Recent political developments in the USA, including legislation such as Florida’s ‘Stop WOKE Act’, which prohibits discussions of systemic racism or diversity in federally funded projects162, and executive orders that directly impede research into health disparities, exemplify the ongoing risks of conflating ancestry research with ideological agendas. Concurrently, funding for studies addressing equity and diversity has faced targeted cuts163,164,165, reflecting a broader backlash against equity-focused science166. These policies mirror historical efforts to suppress research that challenges racial hierarchies, underscoring the need for vigilance in defending rigorous, inclusive genomics.
Migration
Africa is the origin of all modern humans30,31. Most human genetic variation (about 99.9% at the DNA level) is shared across populations32. Approximately 50,000–100,000 years ago, modern humans began dispersing from Africa33,34, resulting in a severe population bottleneck (a sharp reduction in population size35) that reduced genetic diversity in populations outside of Africa (Fig. 1).
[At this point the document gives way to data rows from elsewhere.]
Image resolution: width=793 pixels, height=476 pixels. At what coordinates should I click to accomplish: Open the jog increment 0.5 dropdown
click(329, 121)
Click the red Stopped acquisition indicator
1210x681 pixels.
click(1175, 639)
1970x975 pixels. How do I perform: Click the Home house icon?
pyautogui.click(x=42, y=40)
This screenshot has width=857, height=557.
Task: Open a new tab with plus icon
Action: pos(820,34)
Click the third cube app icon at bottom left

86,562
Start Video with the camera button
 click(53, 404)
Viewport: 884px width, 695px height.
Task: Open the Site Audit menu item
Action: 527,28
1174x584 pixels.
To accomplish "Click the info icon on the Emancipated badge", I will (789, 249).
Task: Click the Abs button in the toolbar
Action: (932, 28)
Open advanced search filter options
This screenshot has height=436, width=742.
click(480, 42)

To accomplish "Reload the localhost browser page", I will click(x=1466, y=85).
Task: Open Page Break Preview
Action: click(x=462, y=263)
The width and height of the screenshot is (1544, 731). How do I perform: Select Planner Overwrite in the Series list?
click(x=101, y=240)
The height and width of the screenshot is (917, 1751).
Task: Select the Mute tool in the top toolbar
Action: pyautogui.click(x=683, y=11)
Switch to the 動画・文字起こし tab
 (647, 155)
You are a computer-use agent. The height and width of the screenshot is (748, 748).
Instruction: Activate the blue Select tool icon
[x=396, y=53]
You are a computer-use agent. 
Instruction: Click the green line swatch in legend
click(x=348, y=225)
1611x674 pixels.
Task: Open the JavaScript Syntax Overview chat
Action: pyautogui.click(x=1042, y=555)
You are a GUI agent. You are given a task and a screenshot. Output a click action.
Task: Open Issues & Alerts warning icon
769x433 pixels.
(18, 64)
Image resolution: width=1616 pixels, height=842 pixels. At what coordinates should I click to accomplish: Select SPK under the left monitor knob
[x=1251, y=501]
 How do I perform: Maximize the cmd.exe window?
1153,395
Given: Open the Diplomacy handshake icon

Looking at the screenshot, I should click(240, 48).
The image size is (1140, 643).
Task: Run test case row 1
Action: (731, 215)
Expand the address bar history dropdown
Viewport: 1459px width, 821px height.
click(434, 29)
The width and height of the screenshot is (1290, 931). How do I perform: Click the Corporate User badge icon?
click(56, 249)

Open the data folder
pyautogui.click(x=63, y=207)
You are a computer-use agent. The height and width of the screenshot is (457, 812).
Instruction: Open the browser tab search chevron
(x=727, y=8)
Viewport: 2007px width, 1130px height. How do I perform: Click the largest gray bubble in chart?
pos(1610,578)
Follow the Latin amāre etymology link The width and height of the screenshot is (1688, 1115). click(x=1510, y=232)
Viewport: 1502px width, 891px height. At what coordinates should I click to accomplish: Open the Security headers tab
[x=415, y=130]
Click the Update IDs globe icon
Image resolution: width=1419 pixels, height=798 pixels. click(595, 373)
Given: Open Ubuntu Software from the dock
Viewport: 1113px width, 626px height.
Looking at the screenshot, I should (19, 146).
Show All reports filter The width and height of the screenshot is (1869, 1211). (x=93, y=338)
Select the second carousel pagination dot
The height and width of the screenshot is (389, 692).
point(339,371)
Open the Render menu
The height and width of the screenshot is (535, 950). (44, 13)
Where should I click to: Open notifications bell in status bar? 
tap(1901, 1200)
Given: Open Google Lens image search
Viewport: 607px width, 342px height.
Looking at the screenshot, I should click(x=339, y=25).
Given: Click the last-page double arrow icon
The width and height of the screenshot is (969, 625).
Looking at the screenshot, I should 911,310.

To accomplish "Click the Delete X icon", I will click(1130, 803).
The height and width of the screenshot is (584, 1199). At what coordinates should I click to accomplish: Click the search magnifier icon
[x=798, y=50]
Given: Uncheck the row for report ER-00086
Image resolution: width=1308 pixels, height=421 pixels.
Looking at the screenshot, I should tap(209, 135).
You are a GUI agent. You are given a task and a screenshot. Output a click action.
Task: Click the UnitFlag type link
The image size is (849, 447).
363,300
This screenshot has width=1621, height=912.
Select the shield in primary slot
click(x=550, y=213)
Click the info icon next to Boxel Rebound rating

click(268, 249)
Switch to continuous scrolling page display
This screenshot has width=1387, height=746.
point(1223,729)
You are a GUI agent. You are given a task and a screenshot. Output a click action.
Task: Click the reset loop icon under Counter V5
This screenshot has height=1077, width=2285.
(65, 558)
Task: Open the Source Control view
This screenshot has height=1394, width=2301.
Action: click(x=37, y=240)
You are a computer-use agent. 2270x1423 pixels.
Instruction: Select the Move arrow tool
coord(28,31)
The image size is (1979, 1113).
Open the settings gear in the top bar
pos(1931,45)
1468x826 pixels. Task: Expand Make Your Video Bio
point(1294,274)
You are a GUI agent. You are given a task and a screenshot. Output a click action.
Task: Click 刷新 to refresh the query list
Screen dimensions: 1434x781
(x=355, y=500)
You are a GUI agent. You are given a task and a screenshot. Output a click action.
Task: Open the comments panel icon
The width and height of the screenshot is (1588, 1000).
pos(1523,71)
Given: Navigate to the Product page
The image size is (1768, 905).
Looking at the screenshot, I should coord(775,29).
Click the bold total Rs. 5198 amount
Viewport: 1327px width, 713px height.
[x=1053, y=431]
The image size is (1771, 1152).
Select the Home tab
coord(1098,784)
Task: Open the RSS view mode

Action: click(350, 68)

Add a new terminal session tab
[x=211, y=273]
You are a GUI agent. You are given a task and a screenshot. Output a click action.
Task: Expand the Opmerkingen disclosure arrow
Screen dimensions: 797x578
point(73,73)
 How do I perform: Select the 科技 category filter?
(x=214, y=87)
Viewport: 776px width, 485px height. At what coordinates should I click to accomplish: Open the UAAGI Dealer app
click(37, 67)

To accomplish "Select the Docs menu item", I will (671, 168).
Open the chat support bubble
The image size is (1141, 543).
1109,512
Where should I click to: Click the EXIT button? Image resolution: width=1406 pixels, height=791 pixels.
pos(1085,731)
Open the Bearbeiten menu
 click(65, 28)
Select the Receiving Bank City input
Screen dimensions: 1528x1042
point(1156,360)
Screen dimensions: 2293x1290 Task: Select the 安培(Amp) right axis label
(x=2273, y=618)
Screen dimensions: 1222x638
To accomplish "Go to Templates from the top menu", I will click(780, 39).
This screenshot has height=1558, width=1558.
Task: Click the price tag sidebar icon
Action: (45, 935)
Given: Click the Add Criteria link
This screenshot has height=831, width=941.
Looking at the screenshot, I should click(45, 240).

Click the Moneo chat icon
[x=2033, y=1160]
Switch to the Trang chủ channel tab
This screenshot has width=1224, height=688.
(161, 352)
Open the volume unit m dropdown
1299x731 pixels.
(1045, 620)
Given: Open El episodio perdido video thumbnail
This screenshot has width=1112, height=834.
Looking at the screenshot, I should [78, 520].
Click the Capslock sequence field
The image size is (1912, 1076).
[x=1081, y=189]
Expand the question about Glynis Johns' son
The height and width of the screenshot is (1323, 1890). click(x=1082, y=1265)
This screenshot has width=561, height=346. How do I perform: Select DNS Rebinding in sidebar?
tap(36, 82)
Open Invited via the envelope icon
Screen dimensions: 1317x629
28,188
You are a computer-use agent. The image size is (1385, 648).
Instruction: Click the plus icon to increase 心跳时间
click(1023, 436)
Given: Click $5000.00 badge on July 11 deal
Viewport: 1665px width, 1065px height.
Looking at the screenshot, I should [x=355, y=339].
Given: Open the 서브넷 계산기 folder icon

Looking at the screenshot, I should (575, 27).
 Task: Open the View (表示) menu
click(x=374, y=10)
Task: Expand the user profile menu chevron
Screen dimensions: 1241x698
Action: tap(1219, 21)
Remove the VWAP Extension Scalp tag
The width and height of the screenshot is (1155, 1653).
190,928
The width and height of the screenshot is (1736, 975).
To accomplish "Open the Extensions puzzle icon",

Subsequent demographic events, such as migration and admixture, including episodes of archaic introgression, whereby ancient humans, such as Neanderthals and Denisovans, interbred with anatomically modern humans36, further combined with evolutionary forces, such as mutation, genetic drift, gene flow and natural selection, to shape present-day human genetic diversity37. Populations that remained in Africa did not experience the severe bottleneck that reduced genetic diversity in non-African populations and hence have retained greater genetic diversity, which is key to understanding genetic architecture and disease risk6,38. Because genetic diversity and demographic history differ among populations, so too do patterns of population structure and linkage disequilibrium (that is, the non-random association of alleles with each other)39. Shorter linkage disequilibrium blocks in African populations reflect greater historical recombination and accumulated genetic variation40, producing a rich mosaic of haplotypes. By contrast, European and other populations that have experienced bottlenecks exhibit longer linkage disequilibrium blocks, as recombination has had fewer opportunities to reshuffle alleles41. Leveraging the greater genetic diversity and shorter linkage disequilibrium blocks in African populations can aid the discovery of novel loci, identify population-specific variants and improve fine-mapping resolution42,43.